>>>>

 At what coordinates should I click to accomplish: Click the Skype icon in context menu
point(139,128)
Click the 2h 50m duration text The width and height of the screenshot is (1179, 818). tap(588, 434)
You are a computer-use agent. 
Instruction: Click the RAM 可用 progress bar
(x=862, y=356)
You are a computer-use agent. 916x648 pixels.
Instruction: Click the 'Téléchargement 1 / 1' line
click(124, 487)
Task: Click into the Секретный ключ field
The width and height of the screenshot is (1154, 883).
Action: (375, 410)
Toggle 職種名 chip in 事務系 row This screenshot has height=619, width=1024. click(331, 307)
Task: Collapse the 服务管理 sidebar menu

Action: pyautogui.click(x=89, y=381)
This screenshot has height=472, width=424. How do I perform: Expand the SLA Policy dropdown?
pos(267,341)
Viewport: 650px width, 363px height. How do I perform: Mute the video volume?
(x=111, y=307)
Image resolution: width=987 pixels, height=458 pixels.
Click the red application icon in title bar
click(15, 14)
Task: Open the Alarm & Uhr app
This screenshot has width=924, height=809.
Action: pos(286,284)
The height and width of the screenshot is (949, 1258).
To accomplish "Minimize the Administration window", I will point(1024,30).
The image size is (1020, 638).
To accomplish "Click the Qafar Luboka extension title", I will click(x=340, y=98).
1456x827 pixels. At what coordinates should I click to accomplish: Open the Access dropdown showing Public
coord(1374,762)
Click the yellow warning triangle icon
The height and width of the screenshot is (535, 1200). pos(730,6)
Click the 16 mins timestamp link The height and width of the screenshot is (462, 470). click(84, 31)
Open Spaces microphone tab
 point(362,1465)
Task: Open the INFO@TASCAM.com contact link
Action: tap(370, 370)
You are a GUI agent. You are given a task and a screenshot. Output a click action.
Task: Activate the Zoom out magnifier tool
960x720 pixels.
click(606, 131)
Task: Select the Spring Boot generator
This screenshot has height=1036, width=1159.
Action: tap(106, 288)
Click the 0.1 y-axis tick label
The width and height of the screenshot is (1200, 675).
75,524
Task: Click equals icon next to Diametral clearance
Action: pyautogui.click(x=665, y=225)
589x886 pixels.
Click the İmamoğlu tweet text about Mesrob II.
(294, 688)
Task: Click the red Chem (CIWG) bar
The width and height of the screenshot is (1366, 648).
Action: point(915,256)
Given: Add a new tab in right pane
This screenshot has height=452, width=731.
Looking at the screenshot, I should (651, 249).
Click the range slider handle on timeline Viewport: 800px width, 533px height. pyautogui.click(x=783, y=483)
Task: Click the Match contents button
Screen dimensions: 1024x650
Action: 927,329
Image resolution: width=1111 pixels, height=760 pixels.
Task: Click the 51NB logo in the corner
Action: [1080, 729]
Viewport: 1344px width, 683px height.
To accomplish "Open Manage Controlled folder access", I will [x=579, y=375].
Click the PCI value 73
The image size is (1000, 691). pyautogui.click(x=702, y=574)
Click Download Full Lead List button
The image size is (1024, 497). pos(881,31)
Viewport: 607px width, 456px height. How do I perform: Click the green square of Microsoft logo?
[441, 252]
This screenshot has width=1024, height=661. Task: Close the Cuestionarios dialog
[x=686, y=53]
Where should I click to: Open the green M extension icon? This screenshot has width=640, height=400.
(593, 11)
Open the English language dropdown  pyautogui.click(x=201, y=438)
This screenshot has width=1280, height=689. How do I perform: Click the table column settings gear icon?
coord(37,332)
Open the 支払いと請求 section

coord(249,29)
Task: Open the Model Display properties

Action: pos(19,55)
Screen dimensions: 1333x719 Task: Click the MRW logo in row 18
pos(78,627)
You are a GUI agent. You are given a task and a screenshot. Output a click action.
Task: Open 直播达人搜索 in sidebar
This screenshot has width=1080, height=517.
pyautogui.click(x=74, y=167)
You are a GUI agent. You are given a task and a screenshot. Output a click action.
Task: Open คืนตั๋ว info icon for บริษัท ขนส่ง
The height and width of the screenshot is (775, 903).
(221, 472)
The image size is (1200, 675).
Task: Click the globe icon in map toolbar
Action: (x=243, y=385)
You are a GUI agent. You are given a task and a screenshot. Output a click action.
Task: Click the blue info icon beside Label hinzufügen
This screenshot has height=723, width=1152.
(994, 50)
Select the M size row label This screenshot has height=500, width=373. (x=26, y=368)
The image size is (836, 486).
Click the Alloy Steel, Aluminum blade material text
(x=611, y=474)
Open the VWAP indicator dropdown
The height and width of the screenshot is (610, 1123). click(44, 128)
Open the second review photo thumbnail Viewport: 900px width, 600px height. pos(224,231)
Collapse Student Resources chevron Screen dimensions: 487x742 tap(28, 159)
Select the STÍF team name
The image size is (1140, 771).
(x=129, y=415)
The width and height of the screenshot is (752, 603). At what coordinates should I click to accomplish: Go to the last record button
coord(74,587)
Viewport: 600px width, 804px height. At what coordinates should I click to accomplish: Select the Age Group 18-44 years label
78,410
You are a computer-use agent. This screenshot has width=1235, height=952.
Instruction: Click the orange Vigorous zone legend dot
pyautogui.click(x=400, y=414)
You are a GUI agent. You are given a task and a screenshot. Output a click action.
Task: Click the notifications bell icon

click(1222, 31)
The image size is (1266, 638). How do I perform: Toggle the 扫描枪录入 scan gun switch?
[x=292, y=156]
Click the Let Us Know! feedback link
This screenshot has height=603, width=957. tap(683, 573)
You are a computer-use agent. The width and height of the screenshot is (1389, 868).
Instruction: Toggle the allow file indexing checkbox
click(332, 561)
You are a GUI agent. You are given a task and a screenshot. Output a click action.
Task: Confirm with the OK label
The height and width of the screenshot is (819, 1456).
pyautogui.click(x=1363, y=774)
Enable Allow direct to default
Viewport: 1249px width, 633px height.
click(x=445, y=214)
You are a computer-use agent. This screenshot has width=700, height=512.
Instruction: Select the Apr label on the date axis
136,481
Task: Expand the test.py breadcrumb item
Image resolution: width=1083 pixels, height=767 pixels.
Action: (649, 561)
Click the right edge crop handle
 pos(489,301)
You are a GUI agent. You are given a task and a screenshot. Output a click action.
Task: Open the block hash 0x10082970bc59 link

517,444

<<<<

**Your instructions**
Please copy every line of the records above in which "will" appears.

**Solution for this problem**
To accomplish "Minimize the Administration window", I will point(1024,30).
To accomplish "Click the Qafar Luboka extension title", I will click(x=340, y=98).
To accomplish "Open Manage Controlled folder access", I will [x=579, y=375].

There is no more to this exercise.